4 This reporting obligation may be satisfied by the Covered Officer in connection with their completion of the Trust’s Annual Trustee and Officer Questionnaire.
The Trust will follow these procedures in investigating and enforcing this Code:
· | The General Counsel or the General Counsel’s designee will take all appropriate action to investigate any reported potential violations; |
· | If, after such investigation, the General Counsel believes that no violation has occurred, the General Counsel is not required to take any further action; |
· | The General Counsel will report to the Committee any matter that the General Counsel believes is a violation; |
· | If the Committee concurs that a violation has occurred, it will inform and make a recommendation to the full Board, which will consider appropriate action, which may include review of, and appropriate modifications to, applicable policies and procedures; notification to appropriate personnel of the investment adviser or its board; or a recommendation to dismiss or otherwise sanction the Covered Officer; |
· | The Committee will be responsible for granting any waivers from the requirements of this Code; and |
· | Any changes to, or waivers of, this Code will, to the extent required, be disclosed as provided by SEC rules. |
V. Other Policies and Procedures
This Code shall be the sole code of ethical conduct adopted by the Old Mutual Funds for purposes of Section 406 of the Sarbanes-Oxley Act and the rules and forms applicable to registered investment companies there under.
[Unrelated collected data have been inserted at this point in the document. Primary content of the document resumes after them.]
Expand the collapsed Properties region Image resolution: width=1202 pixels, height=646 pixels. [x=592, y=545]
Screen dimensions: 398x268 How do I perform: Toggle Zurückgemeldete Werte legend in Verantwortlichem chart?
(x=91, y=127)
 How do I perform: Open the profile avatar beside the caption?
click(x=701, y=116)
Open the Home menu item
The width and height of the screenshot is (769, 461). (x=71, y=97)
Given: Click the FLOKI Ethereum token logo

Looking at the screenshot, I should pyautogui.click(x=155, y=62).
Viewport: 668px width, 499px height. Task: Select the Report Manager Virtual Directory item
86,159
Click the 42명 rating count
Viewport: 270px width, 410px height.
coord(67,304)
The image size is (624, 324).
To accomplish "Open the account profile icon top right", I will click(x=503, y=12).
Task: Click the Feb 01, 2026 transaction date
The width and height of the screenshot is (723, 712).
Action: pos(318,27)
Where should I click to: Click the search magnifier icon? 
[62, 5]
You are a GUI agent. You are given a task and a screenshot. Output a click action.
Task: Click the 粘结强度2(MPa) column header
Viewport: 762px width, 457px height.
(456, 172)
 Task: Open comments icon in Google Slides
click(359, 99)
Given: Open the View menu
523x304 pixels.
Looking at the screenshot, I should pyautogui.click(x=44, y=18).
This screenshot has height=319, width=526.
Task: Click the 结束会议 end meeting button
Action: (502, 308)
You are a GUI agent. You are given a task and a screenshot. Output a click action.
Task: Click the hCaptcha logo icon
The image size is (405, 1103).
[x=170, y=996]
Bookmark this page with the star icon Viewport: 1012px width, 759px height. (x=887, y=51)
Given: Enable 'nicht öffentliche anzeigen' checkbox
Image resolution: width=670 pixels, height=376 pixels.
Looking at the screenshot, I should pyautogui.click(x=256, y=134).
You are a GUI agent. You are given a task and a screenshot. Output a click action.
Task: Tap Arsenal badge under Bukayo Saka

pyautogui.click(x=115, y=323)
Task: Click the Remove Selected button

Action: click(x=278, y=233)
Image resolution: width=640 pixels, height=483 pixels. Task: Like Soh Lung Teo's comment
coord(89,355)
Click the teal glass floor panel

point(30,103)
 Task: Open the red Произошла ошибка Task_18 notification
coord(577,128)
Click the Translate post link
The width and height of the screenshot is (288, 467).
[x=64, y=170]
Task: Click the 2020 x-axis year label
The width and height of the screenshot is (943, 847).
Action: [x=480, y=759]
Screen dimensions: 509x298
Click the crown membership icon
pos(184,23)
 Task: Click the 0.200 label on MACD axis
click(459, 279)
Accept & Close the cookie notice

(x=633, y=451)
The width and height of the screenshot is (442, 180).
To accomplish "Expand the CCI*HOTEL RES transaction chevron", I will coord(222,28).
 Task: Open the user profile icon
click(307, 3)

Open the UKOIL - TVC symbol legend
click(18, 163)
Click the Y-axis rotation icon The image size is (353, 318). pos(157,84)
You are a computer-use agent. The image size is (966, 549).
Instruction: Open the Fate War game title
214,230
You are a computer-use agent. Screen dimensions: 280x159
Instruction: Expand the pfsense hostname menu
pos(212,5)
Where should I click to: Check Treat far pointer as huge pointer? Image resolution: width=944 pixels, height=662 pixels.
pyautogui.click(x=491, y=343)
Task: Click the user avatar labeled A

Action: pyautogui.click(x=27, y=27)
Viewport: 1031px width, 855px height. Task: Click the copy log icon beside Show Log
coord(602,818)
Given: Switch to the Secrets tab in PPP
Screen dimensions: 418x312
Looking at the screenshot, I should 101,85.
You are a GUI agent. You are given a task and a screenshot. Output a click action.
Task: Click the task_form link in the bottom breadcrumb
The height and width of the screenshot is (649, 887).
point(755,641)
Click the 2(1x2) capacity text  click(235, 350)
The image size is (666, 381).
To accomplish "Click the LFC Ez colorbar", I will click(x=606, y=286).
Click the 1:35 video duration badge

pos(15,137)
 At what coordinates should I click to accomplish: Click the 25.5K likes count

Insofar as other policies or procedures of the Old Mutual Funds, the Old Mutual Funds’ adviser, principal underwriter, or other service providers govern or purport to govern the behavior or activities of the Covered Officers who are subject to this Code, they are superceded by this Code to the extent that they overlap or conflict with the provisions of this Code. The Old Mutual Funds’ and their investment adviser’s and principal underwriter’s codes of ethics under Rule 17j-1 under the Investment Company Act are separate requirements applying to the Covered Officers and others, and are not part of this Code.
VI. Amendments
Any amendments to this Code, other than amendments to Exhibit A, must be approved or ratified by a majority vote of each of the Old Mutual Fund Boards, including a majority of Trustees of each Board who are not “interested persons” of the Old Mutual Funds.
VII. Confidentiality
All reports and records prepared or maintained pursuant to this Code will be considered confidential and shall be maintained and protected accordingly. Except as otherwise required by law or this Code, such matters shall not be disclosed to anyone other than an Old Mutual Fund’s Board, its counsel, and appropriate personnel of the Old Mutual Funds’ adviser.
VIII. Internal Use
The Code is intended solely for the internal use by the Old Mutual Funds and does not constitute an admission, by or on behalf of any company, as to any fact, circumstance, or legal conclusion.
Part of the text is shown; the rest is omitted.